NASA's Atmospheric Infrared Sounder (AIRS) has the ability to provide atmospheric temperature and water vapor information at higher resolution and accuracy than previous systems, which may be very beneficial for improving forecasts of high impact weather, cloud and precipitation systems. Accordingly, we are conducting a series of tests to evaluate the impact of assimilating AIRS single field-of-view (SFOV) retrieved temperature and water vapor profiles, which are created by the Cooperative Institute for Meteorological Satellite Studies (CIMSS) at the University of Wisconsin-Madison, into the NOAA Rapid Refresh (RR) mesoscale model system. The RR is a high frequency (1-hour) cycling assimilation and prediction system that will replace the Rapid Update Cycle (RUC) at the National Centers for Environmental Prediction (NCEP) in the fall of 2011. Like the RUC, the RR provides hourly updated short-term weather forecasts, that are used for aviation, severe weather, and general weather forecasting guidance. The RR utilizes the Gridpoint Statistical Interpolation (GSI) for the analysis component and the Advanced Research WRF (ARW) for the model component.

The SFOV retrieval profiles have high vertical resolution and accuracy with good horizontal resolution of 15 km at nadir. Prior to assimilation of the SFOV data, an assessment of the retrieval profiles was performed by comparing them with collocated radiosonde profiles. From this analysis, biases of the SFOV data relative to the radiosonde data were computed. Next, a 9-day 3-hourly cycled RR retrospective control run and rawinsonde denial experiment were completed for an 8-16 May 2010 period. Results confirmed the robustness and accuracy of the retrospective assimilation and prediction system. Then, a series of tests incorporating the SFOV data have been performed to examine the impact of the AIRS data on subsequent weather forecasts (as measured by upper-air and precipitation verification). A variety of different data thinning and observation error specification strategies were considered, yielding considerably improved results compared to the initial SFOV assimilation experiment. Assimilation of a new set of SFOV retrievals, created using a refined algorithm by CIMSS, produced the greatest forecast improvement, yielding results with near neutral or slightly positive impacts at most levels.

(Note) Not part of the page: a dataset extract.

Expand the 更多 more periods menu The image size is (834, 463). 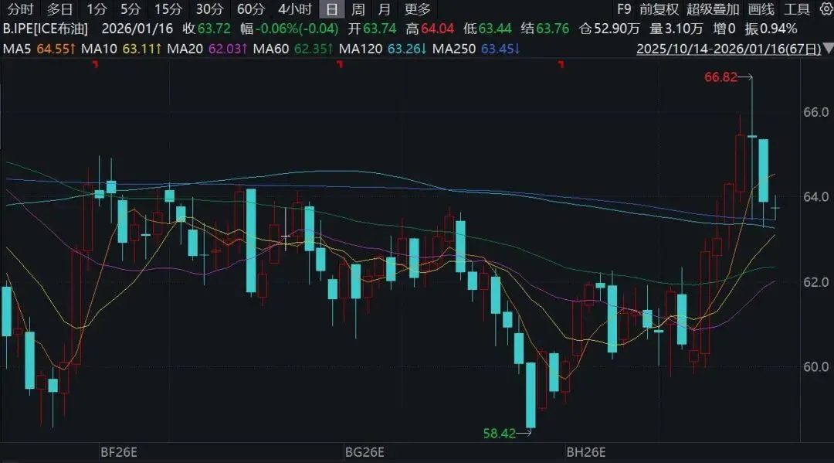click(417, 9)
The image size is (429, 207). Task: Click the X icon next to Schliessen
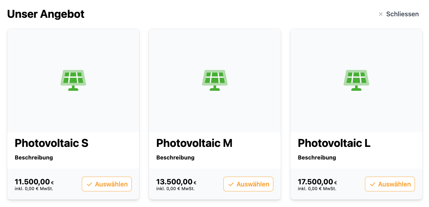coord(381,14)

Work is ongoing, focused on tests with a new SFOV retrieval set with improved coverage over the Pacific Ocean and improved quality control and application of a simple bias correction scheme. As a complement, comparisons of assimilating AIRS SFOV profiles with the 3X3 retrieval profiles from the AIRS Science Team have also been examined. Three-hourly cycled work will be followed up 1-h cycle RR retrospective runs, including the partial cycle.